# The task
Would you please return the lines of the entries below starting at the line that has "Given: Select the 18〜20時 evening slot" and ending at the line that has "You are a computer-use agent. The height", both included, exactly as they are?

# Input for this task
******

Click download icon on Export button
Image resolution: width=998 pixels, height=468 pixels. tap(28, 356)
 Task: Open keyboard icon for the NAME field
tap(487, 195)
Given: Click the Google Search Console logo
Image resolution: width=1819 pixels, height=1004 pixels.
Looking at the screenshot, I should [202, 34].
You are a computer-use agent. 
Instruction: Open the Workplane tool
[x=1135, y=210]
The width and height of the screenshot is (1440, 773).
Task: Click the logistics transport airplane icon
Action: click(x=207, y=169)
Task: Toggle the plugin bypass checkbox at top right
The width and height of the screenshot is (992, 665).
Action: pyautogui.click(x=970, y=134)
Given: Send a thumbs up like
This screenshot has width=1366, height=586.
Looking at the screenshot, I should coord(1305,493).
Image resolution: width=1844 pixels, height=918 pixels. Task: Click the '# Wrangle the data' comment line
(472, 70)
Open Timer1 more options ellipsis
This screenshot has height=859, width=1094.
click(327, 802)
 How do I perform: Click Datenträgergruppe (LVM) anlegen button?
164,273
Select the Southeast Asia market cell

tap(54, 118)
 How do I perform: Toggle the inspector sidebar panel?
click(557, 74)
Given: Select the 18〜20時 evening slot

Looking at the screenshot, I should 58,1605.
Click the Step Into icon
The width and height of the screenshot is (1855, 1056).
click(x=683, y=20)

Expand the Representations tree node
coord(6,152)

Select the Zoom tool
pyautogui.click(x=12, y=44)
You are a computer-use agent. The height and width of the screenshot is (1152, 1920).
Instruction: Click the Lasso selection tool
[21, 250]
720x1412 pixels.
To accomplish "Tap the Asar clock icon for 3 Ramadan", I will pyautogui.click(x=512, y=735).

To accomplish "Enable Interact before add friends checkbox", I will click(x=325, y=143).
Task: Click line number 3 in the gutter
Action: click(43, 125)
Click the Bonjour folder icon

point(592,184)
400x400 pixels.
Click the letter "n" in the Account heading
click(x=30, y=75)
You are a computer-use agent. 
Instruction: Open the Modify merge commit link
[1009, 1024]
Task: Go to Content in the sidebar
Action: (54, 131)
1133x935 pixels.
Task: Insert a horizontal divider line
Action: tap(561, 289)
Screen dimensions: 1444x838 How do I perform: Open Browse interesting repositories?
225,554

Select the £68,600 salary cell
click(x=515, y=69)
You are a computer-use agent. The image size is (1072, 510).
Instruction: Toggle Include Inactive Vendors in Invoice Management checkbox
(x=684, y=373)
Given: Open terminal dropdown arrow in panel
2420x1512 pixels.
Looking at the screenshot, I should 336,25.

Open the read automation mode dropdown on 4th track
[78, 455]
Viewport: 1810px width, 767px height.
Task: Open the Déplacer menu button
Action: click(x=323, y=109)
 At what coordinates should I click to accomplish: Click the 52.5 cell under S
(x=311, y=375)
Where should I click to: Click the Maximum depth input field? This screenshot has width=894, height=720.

******

# Task result
Given: Select the 18〜20時 evening slot

Looking at the screenshot, I should 58,1605.
Click the Step Into icon
The width and height of the screenshot is (1855, 1056).
click(x=683, y=20)

Expand the Representations tree node
coord(6,152)

Select the Zoom tool
pyautogui.click(x=12, y=44)
You are a computer-use agent. The height and width of the screenshot is (1152, 1920).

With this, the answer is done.